I look at a lot of art and I find quite a bit of work with Mathematical elements, but when I find new art inspired by a book of Mathematical proofs and figures I get really excited. Stengle’s new and ongoing series of drawings is based on Apollonius of Perga’s book “Conic Books I-IV”.  Apolonius of Perga (262BC-109BC) was an ancient Greek geometrist who is famous for his innovated work in the mathematical field of conics. He explored the properties of conic sections and furthered our understanding of ellipses, parabolas, and hyperbolas.

Stengle has been collecting vintage postcards for a year. These postcards serve as the background image for her drawings. The choice of postcards is very important, as the artist looks for older non-glossy cards that can be drawn on. The subject matter on the card must also be fairly uninteresting visually so they can support but not over power Stengle’s mathematical imagery.

Each drawing is based on a proposition from “Conics Books I-IV”. There are three types of cards in this series. Some of the cards feature an accurate figure from a proposition in the book. In this case the book and proposition are written on the back of the card. Some of the other drawings have deviations from the figures in the book, but the aesthetics are interesting. Here the artist uses the work, and states the proposition and the fact there is a error on the back of the card. Finally, there are drawings that are imaginary propositions inspired by a particular figure.

“Perga Moraine Lake 72”

The card “Perga Moraine Lake 72” is the third type of card: it features an imaginary proposition. The artist had started to draw an Apolonius of Perga proof, but stopped at a point when the drawing reached a point of aesthetic completion. From the tip of the cone to its elliptical base, the mathematical figure leads the viewer’s eye from the mountain peaks in the landscape behind the lake to the shoreline.

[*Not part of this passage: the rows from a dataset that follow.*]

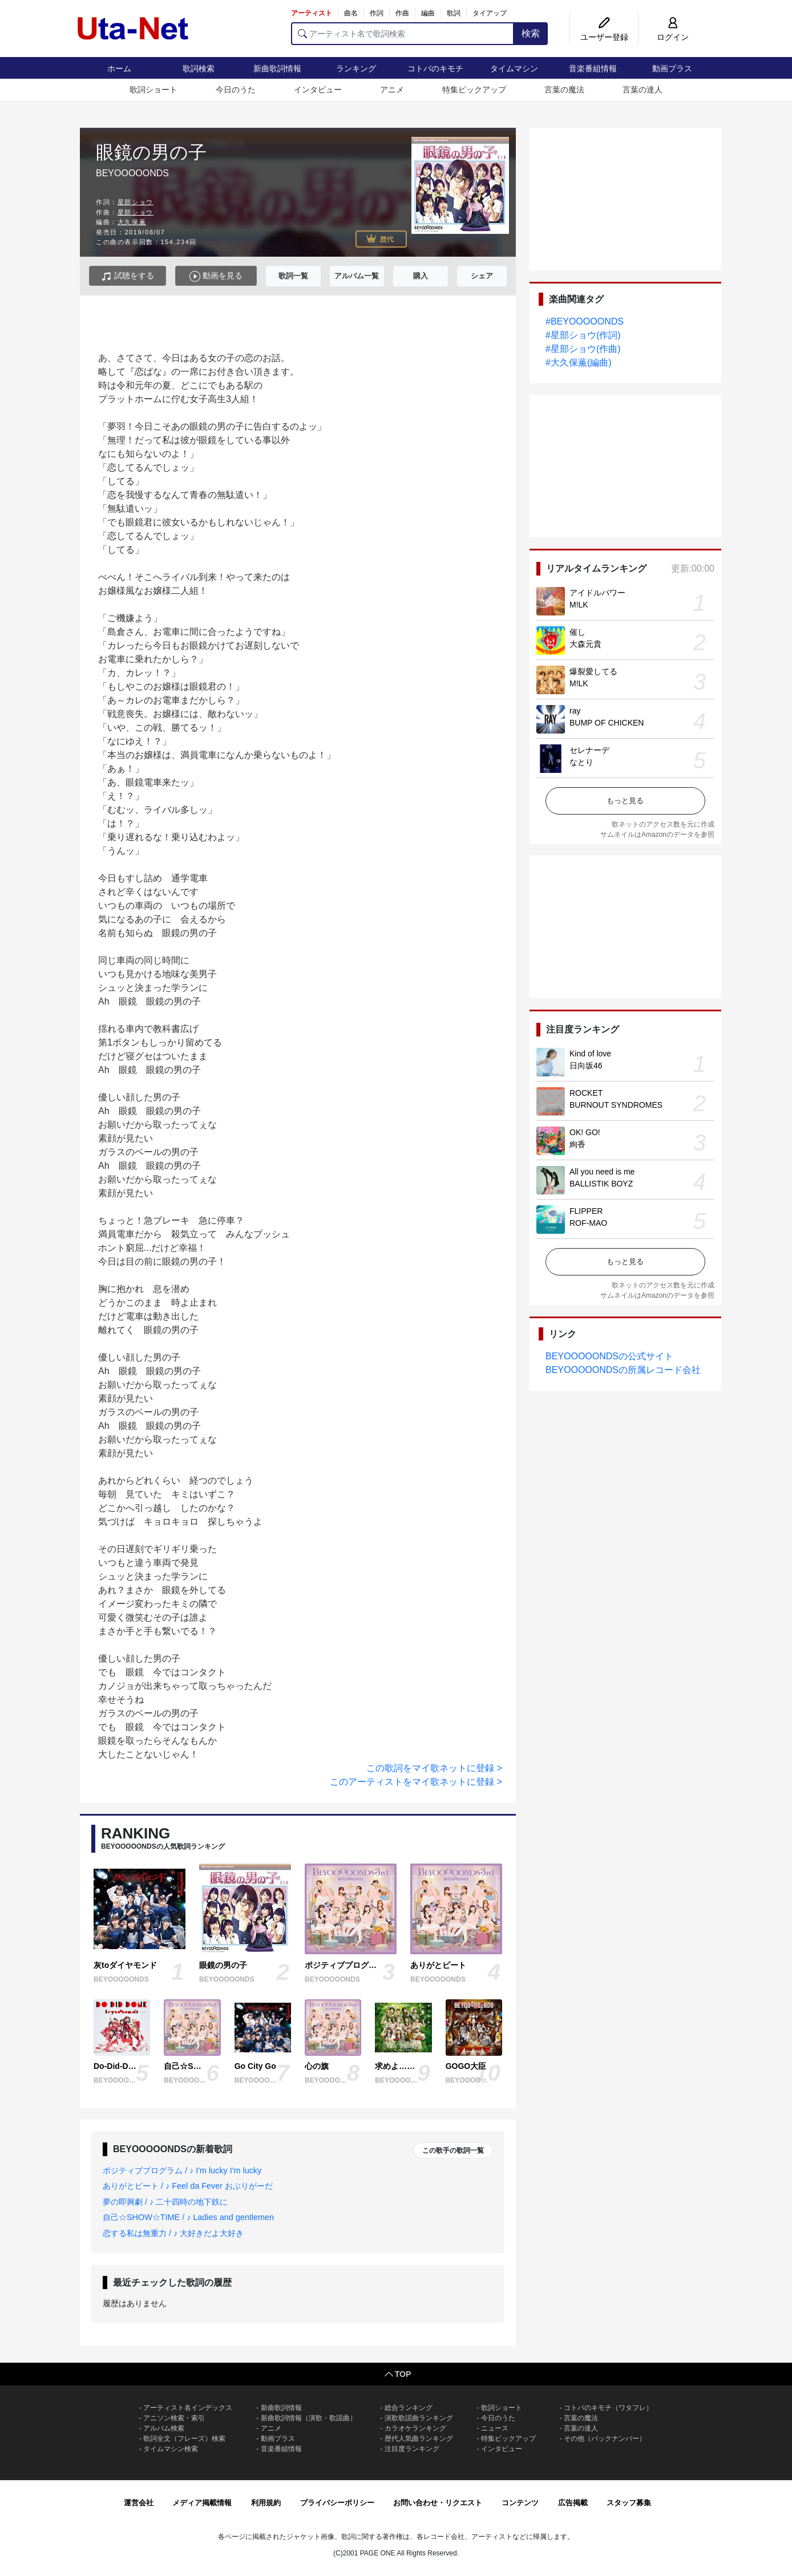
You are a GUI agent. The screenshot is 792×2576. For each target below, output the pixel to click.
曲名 (351, 13)
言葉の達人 (642, 89)
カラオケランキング (415, 2428)
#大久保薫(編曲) (578, 362)
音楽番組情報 (593, 68)
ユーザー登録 (604, 37)
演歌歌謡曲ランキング (419, 2418)
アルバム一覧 (356, 276)
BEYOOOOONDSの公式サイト (609, 1356)
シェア (482, 276)
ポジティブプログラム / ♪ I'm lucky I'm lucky (182, 2170)
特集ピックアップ (474, 89)
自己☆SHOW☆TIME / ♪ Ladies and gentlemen (188, 2217)
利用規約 (266, 2502)
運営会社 (138, 2502)
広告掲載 (573, 2502)
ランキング (356, 68)
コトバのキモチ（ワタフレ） (608, 2408)
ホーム (119, 68)
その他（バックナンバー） (605, 2439)
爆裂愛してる (593, 671)
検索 (531, 33)
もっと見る (625, 800)
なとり (581, 762)
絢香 (577, 1144)
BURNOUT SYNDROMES (615, 1104)
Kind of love (590, 1053)
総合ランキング (409, 2408)
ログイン (673, 37)
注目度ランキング (412, 2449)
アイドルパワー (597, 592)
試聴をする (127, 276)
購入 (420, 276)
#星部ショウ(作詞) (583, 335)
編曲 (428, 13)
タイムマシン (514, 68)
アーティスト (311, 13)
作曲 (402, 13)
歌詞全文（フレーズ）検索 (184, 2439)
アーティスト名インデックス (187, 2408)
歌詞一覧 (293, 276)
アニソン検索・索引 (174, 2418)
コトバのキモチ (435, 68)
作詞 (376, 13)
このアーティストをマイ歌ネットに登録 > (416, 1782)
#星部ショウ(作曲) (583, 349)
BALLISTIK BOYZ (601, 1183)
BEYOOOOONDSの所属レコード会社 (623, 1370)
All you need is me (602, 1171)
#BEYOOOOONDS (584, 321)
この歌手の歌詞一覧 (453, 2150)
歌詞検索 (199, 68)
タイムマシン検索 (170, 2449)
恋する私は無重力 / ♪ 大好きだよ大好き (173, 2233)
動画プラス (672, 68)
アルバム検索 (163, 2428)
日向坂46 (586, 1065)
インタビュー (318, 89)
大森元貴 (585, 644)
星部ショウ (135, 202)
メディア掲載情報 (202, 2502)
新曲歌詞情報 (277, 68)
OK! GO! (584, 1132)
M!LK (578, 604)
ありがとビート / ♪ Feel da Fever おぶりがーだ (188, 2185)
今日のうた (236, 89)
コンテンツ (520, 2502)
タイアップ (489, 13)
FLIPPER (586, 1211)
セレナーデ (589, 750)
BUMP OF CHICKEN (606, 722)
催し (577, 632)
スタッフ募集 (629, 2502)
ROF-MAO (588, 1223)
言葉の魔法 (564, 89)
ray (574, 710)
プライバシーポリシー (337, 2502)
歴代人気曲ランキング (419, 2439)
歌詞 (453, 13)
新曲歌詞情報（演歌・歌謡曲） (309, 2418)
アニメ (392, 89)
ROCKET (586, 1092)
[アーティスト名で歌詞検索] (402, 33)
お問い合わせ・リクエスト (437, 2502)
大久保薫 (132, 221)
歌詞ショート (153, 89)
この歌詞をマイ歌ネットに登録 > (434, 1768)
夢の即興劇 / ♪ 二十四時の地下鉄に (165, 2201)
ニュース (494, 2428)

“Post Card from Perga, Book 1, Proposition 2 Third Image”

This second Post card from Perga, “Book 1, Proposition 2 Third Image” shows the third of the four figures in the proposition. The background card is an overexposed photo card of a horse . The uneven quality of the card could be due to the fact it was probably made to promote the sale of the horse. This card features a figure drawn directly from the text with no changes. The axis of symmetry of the mathematical figure goes through the center of the animal.

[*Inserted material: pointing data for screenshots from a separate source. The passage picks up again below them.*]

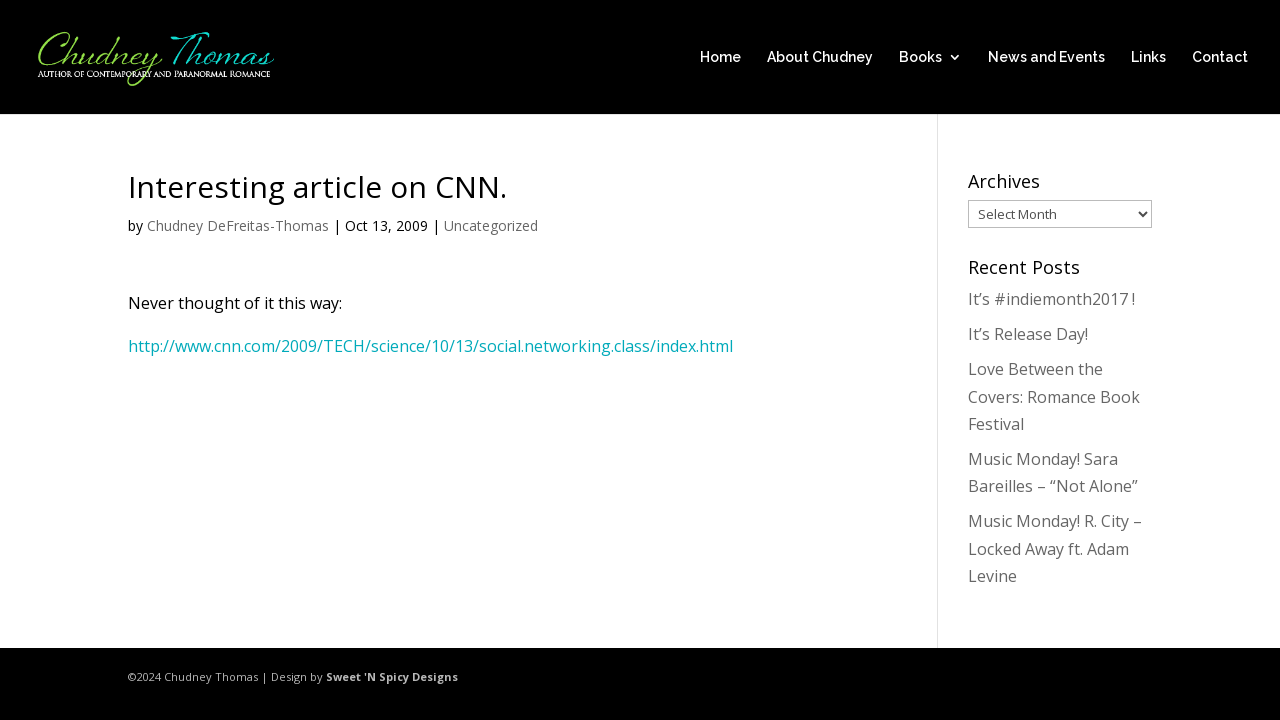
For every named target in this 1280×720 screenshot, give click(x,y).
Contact (1220, 57)
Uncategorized (491, 225)
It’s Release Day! (1028, 334)
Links (1148, 57)
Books (920, 57)
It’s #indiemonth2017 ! (1051, 299)
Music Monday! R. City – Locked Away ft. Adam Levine (1055, 548)
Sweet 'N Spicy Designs (392, 676)
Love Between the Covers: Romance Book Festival (1054, 396)
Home (720, 57)
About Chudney (820, 57)
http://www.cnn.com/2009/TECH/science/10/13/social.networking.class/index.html (430, 346)
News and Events (1046, 57)
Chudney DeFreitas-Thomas (238, 225)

“Lilac Conics Book 1 Proposition 4”

“Lilac Conics, Book 1 proposition 4” is also an accurate representation of the proposition in  Apollonius of Perga’s book. The four conics are lined up along a beach mimicking the points of the masts of the fishermen’s boats.

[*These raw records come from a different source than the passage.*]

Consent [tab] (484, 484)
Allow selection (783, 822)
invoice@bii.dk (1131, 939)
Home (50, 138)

Using carefully selected appropriated images as the backdrop for her geometric figures, Stengle has created a link between her mathematical subject matter and the world around us. The basis of the Perga post cards is an ancient text and the actual cards are vintage. When combined these elements lead to a sort of suspension of time. This series of work is a wonderful expression of the timeless aesthetics of Apollonius of Perga’s conic geometry.

Susan Happersett